Some herbalist like to let this extract sit for some weeks before syphoning of the liquid but I find the blend holds well in a fridge or dark cupboard and grows in potency — especially for topical applications. Shake well and rub into legs as needed.
The environmental factor
We know that trees absorb carbon dioxide and provide oxygen, that trees are the lungs of the world. So planting a tree is good for your local air quality but trees can also help with air pollution.
Not just absorbing Co2 but absorbing emissions from car fumes and local industries.
Trees capture dust and particulates from the atmosphere – preventing them entering our lungs.
A research paper published on environmental pollution back in 2014, found that a 10-by-10 kilometre space with 25 percent tree cover in London had the capacity to remove more than 90 tons of particulate matter annually.
The impact of which to local inhabitants was considered to be the avoidance of two deaths, and at least two less hospital admissions per annum.
Streets lined with trees are 50-60% lower in particular matter than those without.

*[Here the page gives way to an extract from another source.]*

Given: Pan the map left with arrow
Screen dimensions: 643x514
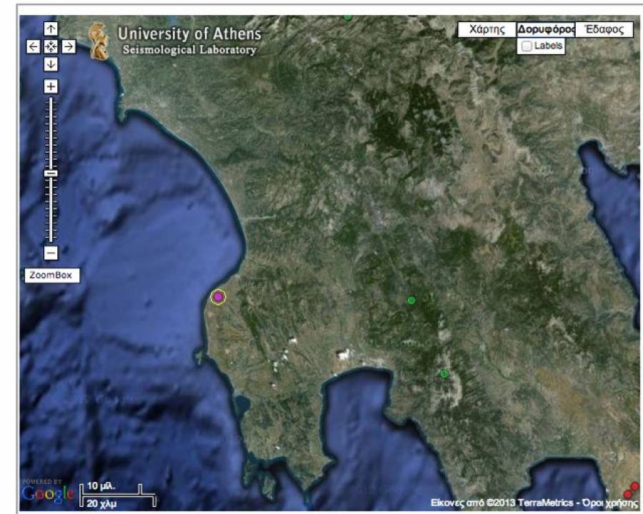Looking at the screenshot, I should [34, 46].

So while any tree in your front garden will soak up pollution on your road, my favourite is our native silver birch (Betula pendula).
It’s a shallow rooter so wont expose the drains around your house in a few years’ time, it is airy so it won’t shade out your home or garden, and it can be purchased in exquisite multi- stemmed varieties that can be top pruned to maintain a great shape.
Best of all, its foliage is covered in ridges and upon closer inspection tiny hairs too – all of which efficiently trap the maximum of pollution particles.
Rainfall disperses the pollutants not absorbed to the ground where it is washed into the soil and tackled by the roots, leaving the leaves cleaned and reset to trap the next batch.
It’s also interesting to remember that Birch trees symbolise rebirth and rejuvenation and in Irish folklore birch is considered protective against evil spirits and the evil eye — who knew just how protective?